Sun Kui, Shi Rongchao, Yu Xinxin, Wang Ying, Zhang Wei, Yang Xiaoxia, Zhang Mei, Wang Jian, Jiang Shu, Li Haiou, Kang Bing, Li Tong, Zhao Shuying, Ai Yu, Qiu Jianfeng, Wang Haiyan, Wang Ximing
Department of General Surgery, Peking University Third Hospital, Beijing, China.
Department of Radiology, Beijing Friendship Hospital, Capital Medical University, Beijing, 100050, China.
Sci Rep. 2025 Jan 30;15(1):3743. doi: 10.1038/s41598-025-88016-1.
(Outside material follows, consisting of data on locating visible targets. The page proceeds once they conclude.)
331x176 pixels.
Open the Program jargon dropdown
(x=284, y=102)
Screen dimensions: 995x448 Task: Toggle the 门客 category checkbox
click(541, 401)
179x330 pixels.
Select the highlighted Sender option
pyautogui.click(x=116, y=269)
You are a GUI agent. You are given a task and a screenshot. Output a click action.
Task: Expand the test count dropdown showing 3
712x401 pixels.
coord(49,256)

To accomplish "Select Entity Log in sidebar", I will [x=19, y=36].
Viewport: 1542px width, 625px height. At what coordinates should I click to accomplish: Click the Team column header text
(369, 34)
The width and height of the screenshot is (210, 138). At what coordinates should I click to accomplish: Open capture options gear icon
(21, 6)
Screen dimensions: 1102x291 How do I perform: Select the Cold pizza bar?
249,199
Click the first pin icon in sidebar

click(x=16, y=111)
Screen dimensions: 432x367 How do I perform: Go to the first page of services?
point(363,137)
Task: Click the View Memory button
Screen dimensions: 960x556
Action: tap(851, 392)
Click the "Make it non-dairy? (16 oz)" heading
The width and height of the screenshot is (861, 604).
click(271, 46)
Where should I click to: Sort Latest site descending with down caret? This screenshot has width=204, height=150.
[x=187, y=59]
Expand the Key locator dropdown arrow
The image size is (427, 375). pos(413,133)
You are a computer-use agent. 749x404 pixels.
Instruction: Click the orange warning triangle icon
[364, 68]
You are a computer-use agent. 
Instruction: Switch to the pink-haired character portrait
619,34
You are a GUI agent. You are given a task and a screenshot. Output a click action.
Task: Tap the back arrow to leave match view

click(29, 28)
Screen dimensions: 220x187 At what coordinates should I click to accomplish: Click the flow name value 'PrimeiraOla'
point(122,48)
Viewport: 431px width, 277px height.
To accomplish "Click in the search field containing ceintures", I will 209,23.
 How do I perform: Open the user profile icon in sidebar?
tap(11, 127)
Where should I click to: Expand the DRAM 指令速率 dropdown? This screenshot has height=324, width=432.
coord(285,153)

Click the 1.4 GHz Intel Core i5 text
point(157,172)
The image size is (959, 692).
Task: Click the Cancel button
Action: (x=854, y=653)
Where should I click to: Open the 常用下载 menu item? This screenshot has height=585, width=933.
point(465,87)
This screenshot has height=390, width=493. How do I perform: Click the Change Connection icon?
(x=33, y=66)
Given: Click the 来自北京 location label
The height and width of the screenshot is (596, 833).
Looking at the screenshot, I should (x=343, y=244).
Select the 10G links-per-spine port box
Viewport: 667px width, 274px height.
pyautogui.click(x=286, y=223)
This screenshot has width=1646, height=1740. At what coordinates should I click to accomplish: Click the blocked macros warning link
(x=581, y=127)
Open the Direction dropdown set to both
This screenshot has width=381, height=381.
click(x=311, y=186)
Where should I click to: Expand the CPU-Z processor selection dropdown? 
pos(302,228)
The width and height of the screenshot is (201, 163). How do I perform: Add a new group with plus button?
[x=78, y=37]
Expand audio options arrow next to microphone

To develop and validate non-contrast computed tomography (NCCT)-based radiomics method combines machine learning (ML) to investigate invisible microscopic acute ischaemic stroke (AIS) lesions. We retrospectively analyzed 1122 patients from August 2015 to July 2022, whose were later confirmed AIS by diffusion-weighted imaging (DWI). However, receiving a negative result was reported by radiologists according to the NCCT images. Patients in five institutions (n = 592) were combined to generate training and internal validation sets, remaining in three institutions as external validation sets (n = 204, 53 and 273). Through a series of procedures: head alignment, co-registration of NCCT and DWI, the volume of interest delineation and feature extraction. Multiple ML models (random forest, RF; support vector machine, SVM; logistic regression, LR; multilayer perceptron, MLP) were used to discriminate microscopic AIS and non-AIS. Among 1122 patients included (760 men [67.7%]; median [range] age, 64 [21-96] years). After least absolute shrinkage and selection operator (LASSO) algorithm, 44 optimal features were remained. The radiomics combined ML models were yielded similar mean areas under the receiver operating characteristic curve of 0.808 (95% CI 0.754 to 0.861) for RF, 0.802 (95% CI 0.748 to 0.856) for radial basis kernel function-based SVM, 0.792 (95% CI 0.737 to 0.847) for MLP, 0.792 (95% CI 0.736 to 0.848) for Linear-SVM and 0.787 (95% CI 0.730 to 0.844) for LR, respectively. Combining radiomics with ML models can be an efficient, noninvasive, economical, and reliable technique for evaluating invisible microscopic AIS on NCCT and assisting radiologists to make clinical decisions.
开发并验证基于非增强计算机断层扫描(NCCT)的放射组学方法,结合机器学习(ML)来研究隐匿性微观急性缺血性卒中(AIS)病变。我们回顾性分析了2015年8月至2022年7月的1122例患者,这些患者后来通过扩散加权成像(DWI)确诊为AIS。然而,放射科医生根据NCCT图像报告结果为阴性。来自五个机构的患者(n = 592)被合并以生成训练集和内部验证集,其余来自三个机构的患者作为外部验证集(n = 204、53和273)。通过一系列步骤:头部对齐、NCCT和DWI的配准、感兴趣区勾画和特征提取。使用多种ML模型(随机森林,RF;支持向量机,SVM;逻辑回归,LR;多层感知器,MLP)来区分微观AIS和非AIS。纳入的1122例患者中(760例男性[67.7%];年龄中位数[范围]为64[21 - 96]岁)。经过最小绝对收缩和选择算子(LASSO)算法后,保留了44个最佳特征。放射组学结合ML模型在接受者操作特征曲线下的平均面积相似,RF为0.808(95%CI 0.754至0.861),基于径向基核函数的SVM为0.802(95%CI 0.748至0.856),MLP为0.792(95%CI 0.737至0.847),线性SVM为0.792(95%CI 0.736至0.848),LR为0.787(95%CI 0.730至0.844)。将放射组学与ML模型相结合可以成为一种有效、无创、经济且可靠的技术,用于在NCCT上评估隐匿性微观AIS并协助放射科医生做出临床决策。